Alors que le nouveau variant du Coronavirus sème la panique depuis son identification il y a quelques jours par l’Afrique du Sud, l’OMS appelle à l’apaisement. « La réponse mondiale doit être calme, coordonnée et cohérente », a plaidé le chef de l’Organisation mondiale de la santé Tedros Adhanom Ghebreyesus, lors d’une séance d’informations aux Etats membres sur Omicron, au siège de l’OMS à Genève.

« Je comprends bien le souci de tous les pays de protéger leurs citoyens contre un variant que nous ne comprenons pas encore parfaitement.
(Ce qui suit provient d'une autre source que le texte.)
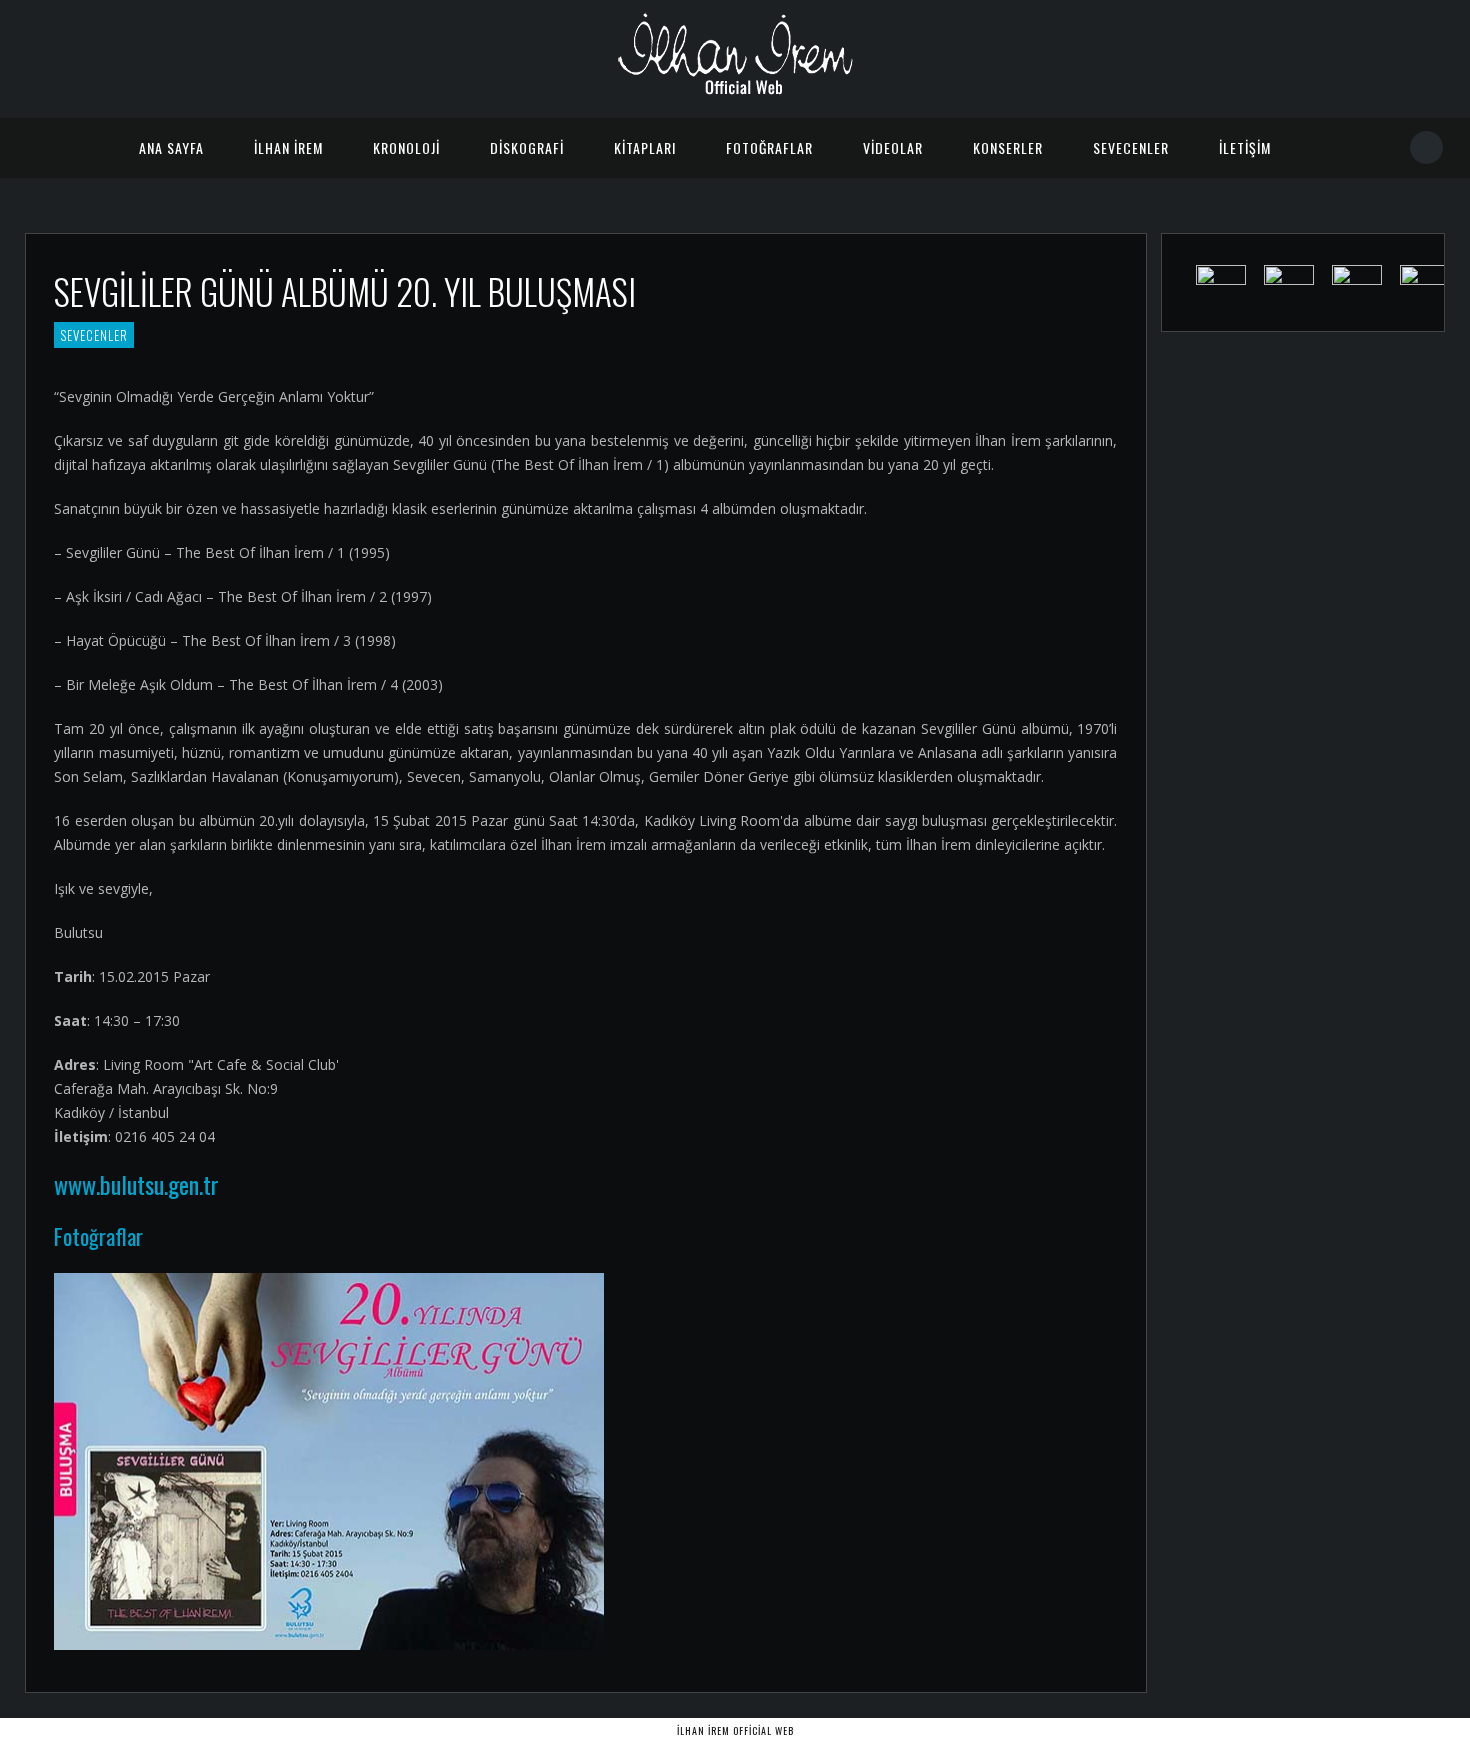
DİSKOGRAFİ (527, 147)
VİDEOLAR (893, 147)
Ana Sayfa (171, 147)
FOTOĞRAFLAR (769, 147)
Mais je suis tout aussi préoccupé par le fait que plusieurs Etats membres introduisent des mesures générales et brutales qui ne sont ni fondées sur des preuves ni efficaces en soi, et qui ne feront qu’aggraver les inégalités », a-t-il asséné alors que de nombreux pays ont fermé leurs frontières aux voyageurs arrivant de pays d’Afrique Australe.

Des mesures proportionnelles au risque

« Nous appelons tous les Etats membres à prendre des mesures rationnelles et proportionnelles au risque, conformément au Règlement sanitaire international », l’instrument juridique de référence pour l’OMS et ses pays signataires, a ajouté Tedros Adhanom Ghebreyesus.

Le chef de l’OMS a souligné que l’organisation « prend cette évolution très au sérieux » et a appelé les Etats membres à en faire de même. Mais il a souligné qu’il ne fallait « pas être surpris » par cette évolution : « C’est ce que font les virus. » « Plus nous laissons la pandémie s’éterniser – en ne remédiant pas aux inégalités en matière d’accès aux vaccins ou en ne mettant pas en œuvre des mesures sociales et de santé publique de manière adaptée et cohérente – plus nous donnons à ce virus la possibilité de muter d’une manière que nous ne pouvons ni anticiper ni empêcher », a soutenu le Dr Tedros.

Signalée initialement en Afrique australe la semaine dernière, cette nouvelle souche a été détectée sur tous les continents. Tedros Adhanom Ghebreyesus a remercié « le Botswana et l’Afrique du Sud d’avoir détecté, séquencé et signalé ce variant aussi rapidement », et s’est dit « profondément préoccupé par le fait que ces pays sont maintenant pénalisés par d’autres pour avoir fait ce qu’il fallait ».